Die Decknamen der Atomtests damals klangen harmlos: „Grüne Wüstenspringmaus“ oder „Blaue Wüstenspringmaus“. Dabei zündete die französische Armee Atombomben in der Wüste Algeriens. Gleich nach manchen Tests – wie beispielsweise 1961 – wurden Soldaten auf einige hundert Meter an den Explosionsort herangeführt, um die physiologischen und psychologischen Wirkungen der Atomwaffe auf den Menschen zu erkunden. So heißt es in einem Geheimbericht der französischen Armee, aus dem die Zeitung „Le Parisien“ zitiert.
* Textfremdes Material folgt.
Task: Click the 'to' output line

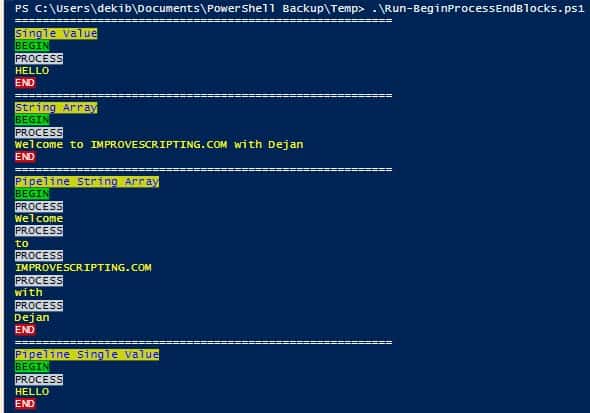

Einer der Soldaten, die als damals als Versuchskaninchen dienten, ist Pierre Leroy. Er wurde extra in die Sahara abkommandiert: „Als ich zur Versuchsbasis geschickt wurde, war ich jung, 20 Jahre alt. Es war atemberaubend. Vor manchen Atomtests gab es Gerüchte, dass gerade Laster mit 300 Särgen eingetroffen wären, aber wir hatten ja keine Ahnung, ob das stimmt.“

Mehrere überirdische und rund 200 unterirdische Atomwaffentests zündete Frankreich in den 60er-Jahren in der Sahara, später auf dem Mururoa-Atoll in der Südsee. Wirklich Schluss war erst 1996. Insgesamt 150.000 Militär- und Zivilangehörige waren beteiligt. Viele der Soldaten erkrankten später an Krebs und anderen Strahlungsfolgen – so wie der ehemalige Soldat Leroy, der nie Kinder zeugen konnte: „Die Armee hat die Verstrahlung, der wir ausgesetzt waren, niemals anerkannt. In meiner Militärakte steht dazu nichts. Und wir selbst konnten die Radioaktivität auch nicht messen, wir hatten keinen Geigerzähler.“

Viele Soldaten an Krebs erkrankt

Fast 5000 noch lebende Atomtest-Teilnehmer sind heute Mitglied der Veteranenvereinigung „Aven“. Von ihnen hat jeder Dritte Krebs. Nur einer von zehn ist gesund.

Morin: Strahlung harmlos

50 Jahre nach den ersten Atomtests will Frankreich in diesem Jahr erstmals Opfer entschädigen. Verteidigungsminister Hervé Morin sagte dazu: „Es war Zeit, ein neues Kapitel aufzuschlagen und diese Menschen gerecht zu behandeln.“ Der Geheimbericht der Armee zu Strahlungsopfern sei ihm bekannt, erklärte Morin. Doch die Strahlung damals sei harmlos gewesen.

Ein Schlag ins Gesicht der Veteranen, denen das Entschädigungsgesetz jetzt nicht weit genug geht. Die vorgesehenen zehn Millionen Euro seien zu wenig. Außerdem habe Frankreich die damals betroffenen Gebiete niemals ernsthaft von Strahlung befreit.